— Work order —
Every entry below should come back unchanged, except that the pictures are dropped.

— Working data —
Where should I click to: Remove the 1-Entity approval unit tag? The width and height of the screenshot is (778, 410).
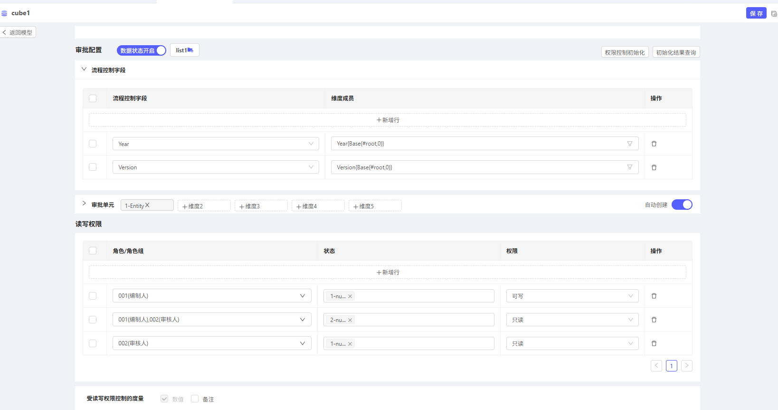point(147,205)
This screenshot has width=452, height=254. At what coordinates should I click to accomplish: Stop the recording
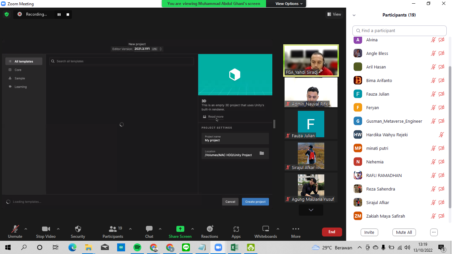68,14
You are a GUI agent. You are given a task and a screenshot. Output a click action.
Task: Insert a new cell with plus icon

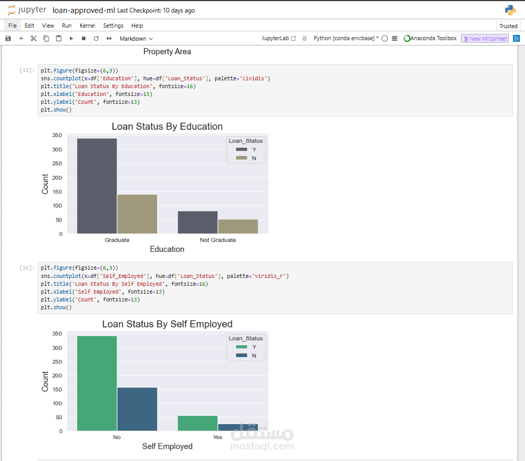click(21, 39)
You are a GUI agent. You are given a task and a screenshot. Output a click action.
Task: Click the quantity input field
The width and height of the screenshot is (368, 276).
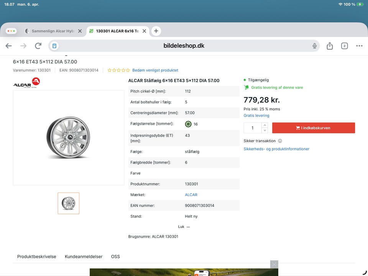[253, 128]
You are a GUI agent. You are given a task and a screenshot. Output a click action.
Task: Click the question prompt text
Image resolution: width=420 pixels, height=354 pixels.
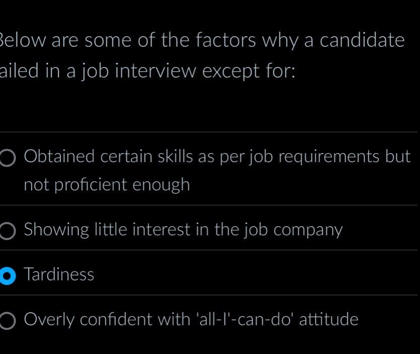pyautogui.click(x=201, y=55)
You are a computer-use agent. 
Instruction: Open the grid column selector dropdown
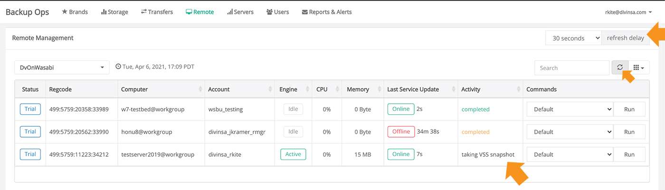(639, 68)

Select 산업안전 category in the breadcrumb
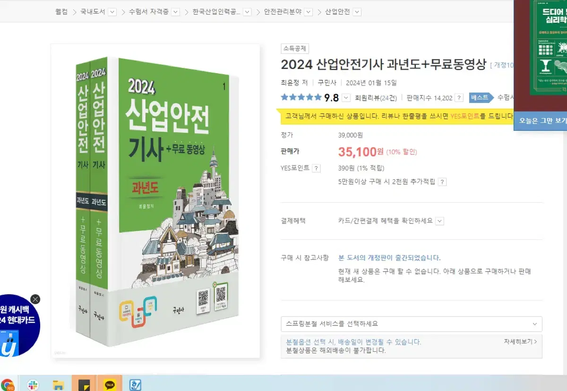tap(337, 12)
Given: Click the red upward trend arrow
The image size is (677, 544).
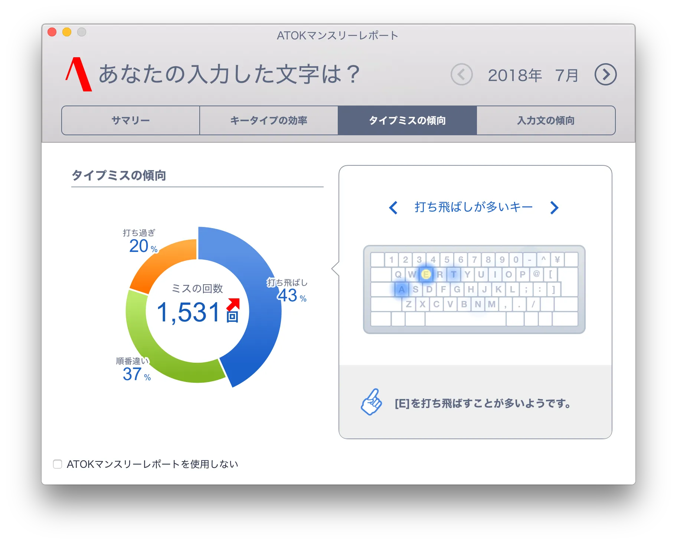Looking at the screenshot, I should (x=233, y=304).
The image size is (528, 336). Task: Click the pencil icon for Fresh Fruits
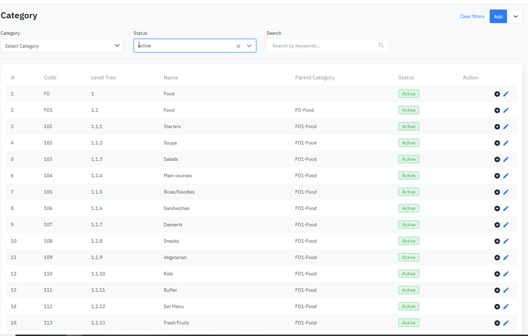tap(506, 323)
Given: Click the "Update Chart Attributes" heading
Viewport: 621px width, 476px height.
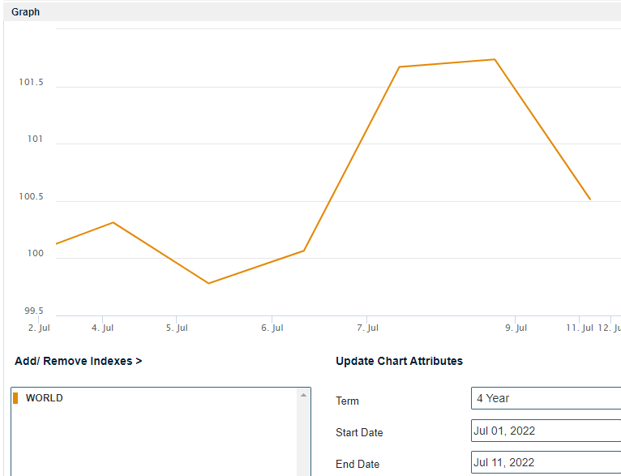Looking at the screenshot, I should (x=399, y=361).
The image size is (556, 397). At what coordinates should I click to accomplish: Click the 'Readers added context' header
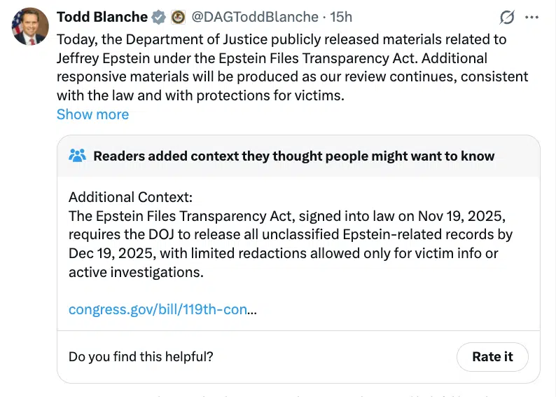(294, 156)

— Result —
Where should I click to: Remove the 1-Entity approval unit tag? The width and height of the screenshot is (778, 410).
point(147,205)
This screenshot has width=452, height=254. At what coordinates should I click to accomplish: Stop the recording
68,14
You are a GUI agent. You are given a task and a screenshot. Output a click action.
Task: Insert a new cell with plus icon

click(21, 39)
You are a GUI agent. You are given a task and a screenshot. Output a click action.
Task: Click the quantity input field
The width and height of the screenshot is (368, 276).
[253, 128]
You are a GUI agent. You are given a task and a screenshot. Output a click action.
Task: Click the question prompt text
Image resolution: width=420 pixels, height=354 pixels.
pyautogui.click(x=201, y=55)
You are a computer-use agent. 
Instruction: Open the grid column selector dropdown
(639, 68)

Select 산업안전 category in the breadcrumb
tap(337, 12)
Given: Click the red upward trend arrow
The image size is (677, 544).
Looking at the screenshot, I should (x=233, y=304).
The image size is (528, 336). Task: Click the pencil icon for Fresh Fruits
tap(506, 323)
Given: Click the "Update Chart Attributes" heading
Viewport: 621px width, 476px height.
Looking at the screenshot, I should (x=399, y=361).
The image size is (556, 397). At what coordinates should I click to accomplish: Click the 'Readers added context' header
(294, 156)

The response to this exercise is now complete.